_WHAT TO PRODUCE_
Below are some records. Pull every line that contains the word "column".

_ENTRIES PROVIDED_
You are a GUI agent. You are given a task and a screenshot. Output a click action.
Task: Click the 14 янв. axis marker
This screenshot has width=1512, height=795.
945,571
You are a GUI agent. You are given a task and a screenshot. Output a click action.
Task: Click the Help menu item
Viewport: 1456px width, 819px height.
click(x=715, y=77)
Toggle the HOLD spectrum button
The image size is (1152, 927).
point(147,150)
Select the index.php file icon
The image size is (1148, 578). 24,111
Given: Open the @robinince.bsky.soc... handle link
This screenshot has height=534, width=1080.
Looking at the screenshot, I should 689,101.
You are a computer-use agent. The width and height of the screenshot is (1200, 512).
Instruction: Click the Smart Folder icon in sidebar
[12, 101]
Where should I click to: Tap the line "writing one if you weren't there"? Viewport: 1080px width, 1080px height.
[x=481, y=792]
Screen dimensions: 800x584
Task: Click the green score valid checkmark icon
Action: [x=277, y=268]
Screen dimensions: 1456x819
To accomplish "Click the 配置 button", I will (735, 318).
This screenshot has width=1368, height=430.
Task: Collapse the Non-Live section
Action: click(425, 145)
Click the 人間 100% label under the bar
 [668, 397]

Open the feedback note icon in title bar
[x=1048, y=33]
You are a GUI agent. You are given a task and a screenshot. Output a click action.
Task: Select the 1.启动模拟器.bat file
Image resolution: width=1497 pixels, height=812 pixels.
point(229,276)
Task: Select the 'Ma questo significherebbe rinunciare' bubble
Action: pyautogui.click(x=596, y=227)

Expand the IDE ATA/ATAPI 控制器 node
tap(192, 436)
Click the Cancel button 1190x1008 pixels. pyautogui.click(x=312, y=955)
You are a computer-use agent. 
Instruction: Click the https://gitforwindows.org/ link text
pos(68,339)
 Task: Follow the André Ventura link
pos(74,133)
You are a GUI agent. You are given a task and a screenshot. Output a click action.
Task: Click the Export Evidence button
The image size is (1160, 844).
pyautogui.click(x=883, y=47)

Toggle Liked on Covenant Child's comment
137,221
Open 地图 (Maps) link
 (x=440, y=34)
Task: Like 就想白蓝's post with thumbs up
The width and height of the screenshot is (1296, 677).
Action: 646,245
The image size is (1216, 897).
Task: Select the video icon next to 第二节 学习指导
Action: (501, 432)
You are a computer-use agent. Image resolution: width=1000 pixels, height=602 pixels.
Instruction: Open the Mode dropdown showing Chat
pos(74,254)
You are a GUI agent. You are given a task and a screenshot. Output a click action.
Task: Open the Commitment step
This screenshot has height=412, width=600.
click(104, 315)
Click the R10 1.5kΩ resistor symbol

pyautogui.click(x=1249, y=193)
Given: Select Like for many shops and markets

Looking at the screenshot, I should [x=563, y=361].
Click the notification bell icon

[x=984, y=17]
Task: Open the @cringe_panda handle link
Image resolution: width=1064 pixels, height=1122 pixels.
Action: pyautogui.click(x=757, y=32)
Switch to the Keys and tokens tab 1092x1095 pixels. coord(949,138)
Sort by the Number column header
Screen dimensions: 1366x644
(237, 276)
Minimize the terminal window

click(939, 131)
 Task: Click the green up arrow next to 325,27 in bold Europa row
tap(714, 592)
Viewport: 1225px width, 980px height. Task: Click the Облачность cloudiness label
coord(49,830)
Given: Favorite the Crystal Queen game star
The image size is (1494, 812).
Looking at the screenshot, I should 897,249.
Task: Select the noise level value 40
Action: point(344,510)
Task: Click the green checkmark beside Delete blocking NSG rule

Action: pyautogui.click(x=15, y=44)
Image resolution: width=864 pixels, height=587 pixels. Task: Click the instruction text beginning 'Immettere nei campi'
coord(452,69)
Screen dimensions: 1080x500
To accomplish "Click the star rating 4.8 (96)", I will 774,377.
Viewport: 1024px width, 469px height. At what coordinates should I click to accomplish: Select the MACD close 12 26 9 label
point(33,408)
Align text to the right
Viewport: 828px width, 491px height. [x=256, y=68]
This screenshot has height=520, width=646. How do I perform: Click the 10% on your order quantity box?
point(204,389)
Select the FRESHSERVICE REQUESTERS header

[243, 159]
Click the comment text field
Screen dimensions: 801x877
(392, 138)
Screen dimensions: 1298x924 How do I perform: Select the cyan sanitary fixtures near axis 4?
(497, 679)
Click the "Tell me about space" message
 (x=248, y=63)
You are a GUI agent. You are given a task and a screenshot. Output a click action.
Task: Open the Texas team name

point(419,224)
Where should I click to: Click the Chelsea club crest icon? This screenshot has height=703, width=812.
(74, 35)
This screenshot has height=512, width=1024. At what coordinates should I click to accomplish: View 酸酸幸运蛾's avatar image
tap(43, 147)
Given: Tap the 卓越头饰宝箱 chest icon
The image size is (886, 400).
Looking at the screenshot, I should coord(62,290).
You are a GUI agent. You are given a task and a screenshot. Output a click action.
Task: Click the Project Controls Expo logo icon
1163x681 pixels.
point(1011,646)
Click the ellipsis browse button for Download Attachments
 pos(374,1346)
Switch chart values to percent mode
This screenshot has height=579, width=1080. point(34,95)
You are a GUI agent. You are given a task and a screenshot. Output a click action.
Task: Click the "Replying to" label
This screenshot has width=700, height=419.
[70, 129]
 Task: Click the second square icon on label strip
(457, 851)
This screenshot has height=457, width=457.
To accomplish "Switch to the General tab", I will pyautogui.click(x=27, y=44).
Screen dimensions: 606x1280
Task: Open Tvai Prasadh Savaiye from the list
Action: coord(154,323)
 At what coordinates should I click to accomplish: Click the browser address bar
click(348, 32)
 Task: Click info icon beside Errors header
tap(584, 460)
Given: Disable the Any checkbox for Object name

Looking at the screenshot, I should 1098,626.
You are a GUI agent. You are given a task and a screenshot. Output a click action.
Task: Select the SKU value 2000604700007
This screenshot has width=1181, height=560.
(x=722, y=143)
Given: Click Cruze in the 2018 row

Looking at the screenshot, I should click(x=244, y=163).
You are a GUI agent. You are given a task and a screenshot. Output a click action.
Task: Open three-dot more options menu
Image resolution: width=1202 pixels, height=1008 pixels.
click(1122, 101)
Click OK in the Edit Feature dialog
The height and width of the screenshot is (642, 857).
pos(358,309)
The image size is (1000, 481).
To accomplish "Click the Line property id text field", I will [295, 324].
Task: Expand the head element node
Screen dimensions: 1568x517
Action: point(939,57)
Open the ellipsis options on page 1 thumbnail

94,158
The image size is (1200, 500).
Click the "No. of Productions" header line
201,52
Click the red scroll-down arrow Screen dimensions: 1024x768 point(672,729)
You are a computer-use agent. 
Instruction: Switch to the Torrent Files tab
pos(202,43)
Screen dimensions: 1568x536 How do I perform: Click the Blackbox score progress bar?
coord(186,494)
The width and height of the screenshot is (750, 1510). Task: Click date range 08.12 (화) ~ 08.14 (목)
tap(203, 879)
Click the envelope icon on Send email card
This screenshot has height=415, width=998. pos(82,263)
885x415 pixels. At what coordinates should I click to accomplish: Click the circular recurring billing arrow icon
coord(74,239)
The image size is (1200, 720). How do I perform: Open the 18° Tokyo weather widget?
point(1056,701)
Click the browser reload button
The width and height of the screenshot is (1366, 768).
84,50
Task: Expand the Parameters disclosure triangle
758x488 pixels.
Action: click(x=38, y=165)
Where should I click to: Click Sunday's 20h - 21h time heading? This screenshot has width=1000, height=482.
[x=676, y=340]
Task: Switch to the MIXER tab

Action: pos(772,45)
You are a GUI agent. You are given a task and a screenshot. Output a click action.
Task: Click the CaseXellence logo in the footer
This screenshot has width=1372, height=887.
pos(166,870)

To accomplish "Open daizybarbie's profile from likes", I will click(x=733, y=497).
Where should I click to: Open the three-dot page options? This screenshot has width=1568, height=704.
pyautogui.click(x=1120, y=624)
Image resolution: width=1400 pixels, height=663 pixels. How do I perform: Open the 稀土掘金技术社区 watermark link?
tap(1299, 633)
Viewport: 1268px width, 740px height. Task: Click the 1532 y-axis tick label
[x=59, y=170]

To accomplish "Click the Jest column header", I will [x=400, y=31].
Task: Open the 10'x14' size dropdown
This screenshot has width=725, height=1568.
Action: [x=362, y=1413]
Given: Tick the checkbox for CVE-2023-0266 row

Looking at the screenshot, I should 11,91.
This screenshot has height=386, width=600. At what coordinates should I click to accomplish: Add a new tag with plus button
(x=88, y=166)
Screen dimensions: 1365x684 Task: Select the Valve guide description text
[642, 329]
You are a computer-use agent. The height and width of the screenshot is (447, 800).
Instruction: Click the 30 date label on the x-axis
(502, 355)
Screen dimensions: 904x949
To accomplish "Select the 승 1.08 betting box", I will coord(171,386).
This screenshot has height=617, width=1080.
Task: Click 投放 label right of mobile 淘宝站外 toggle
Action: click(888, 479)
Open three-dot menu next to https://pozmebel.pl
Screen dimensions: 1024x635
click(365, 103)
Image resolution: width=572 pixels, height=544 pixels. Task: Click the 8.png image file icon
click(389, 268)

_ANSWER_
Sort by the Number column header
To accomplish "Click the Jest column header", I will [x=400, y=31].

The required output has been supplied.